Dealing with the catch 22 of object lifetimes in vulkan's device, surface, and swapchain in C++? - c++

Background:
In order to even display to the screen you need to enable a "KHR" (khronos group extension) extension for presentation surfaces.
A surface, as far as I understand, is an abstraction of the windows/places images are displayed returned by your window software.
In vulkan you have a VkSurface (returned by your window software, ie GLFW), which has certain properties
These properties are needed in order to know if a Device is compatible with it. In other words, before a VkDevice is created (the actual logical view of the GPU which you can actually use to submit commands to), it needs to know about the Surface if you are going to use it, specifically in order to create a device with presentation queues that support that surface with the properties it has.
Once the device is created, you can create the swapchain, which is basically a series of buffers/attachments you actually use to render to.
Swapchain's however have a 1:1 relationship with surfaces. There can only ever be a single swapchain per surface at max.
Problem:
This is where I start running into issues. In my code-base, I codify this relationship in a member variable.

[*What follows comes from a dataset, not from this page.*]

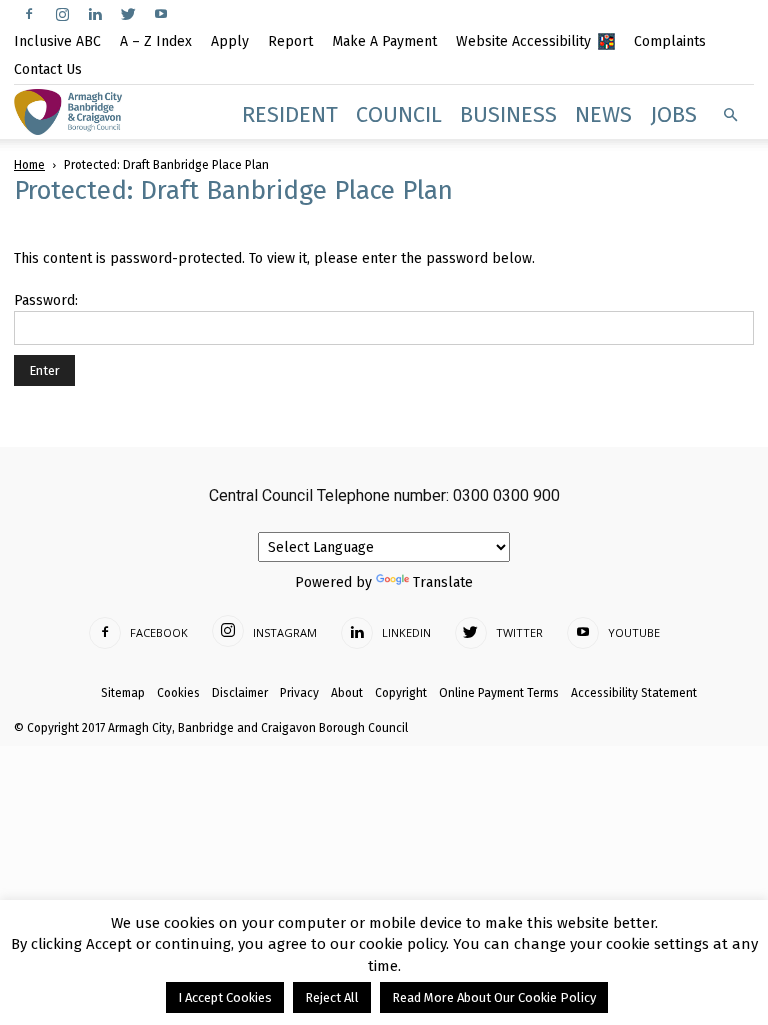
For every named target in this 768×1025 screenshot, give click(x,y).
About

A surface has a swapchain, which guarantees that you as the programmer can't accidentally create multiple swapchains per surface if you use my wrapper.
But, if we use this abstraction the following happens:
my::Surface surface = window.create_surface(...); //VkSurface wrapper
auto queue_family = physical_device.find_queue_family_that_matches(surface,...);
auto queue_create_list = {{queue_family, priority},...};
my::Device device = physical_device.create_device(...,queue_create_list,...);
my::swapchain_builder.swapchain_builder(device);
swapchain_builder.builder_pattern_x(...).builder_pattern_x(...)....;
surface.create_swapchain(swapchain_builder);
...
render loop{
}
...
//end of program
return 0;
//ERROR! device no longer exists to destroy swapchain!
}
Because the surface is created before the device, and because the swapchain is a member of the surface, on destruction the device is destroyed before the swapchain.
The "solution" I came up with in the mean time was this:
my::Device device; //device default constructible, but becomes a VK_NULL_HANDLE underneath
my::Surface surface = ...;
...
device = physical_device.create_device(...,queue_create_list,...);
...
surface.create_swapchain(swapchain_builder);
And this certainly works. The surface is destroyed before the device is, and thus so is the swapchain. But it leaves a bad taste in my mouth.
The whole reason I made swapchain a member was to eliminate bugs caused by multiple swapchains being created, my eliminating the option for the bug to exist in the first place, and remove the need for the user to think about the Vulkan Spec by encoding that requirement into my wrapper itself.
But Now the user has to remember to default initialize the device first... or they will get an esoteric error (not as good as the one I show here) unless they use validation layers.
Question:
Is there some way to encode this object relationship at compile time with out runtime declaration order issues?, is there maybe a better way to codify a 1:1 relationship in this scenario, such that the surface object could exist on it's own and RAII order would handle this?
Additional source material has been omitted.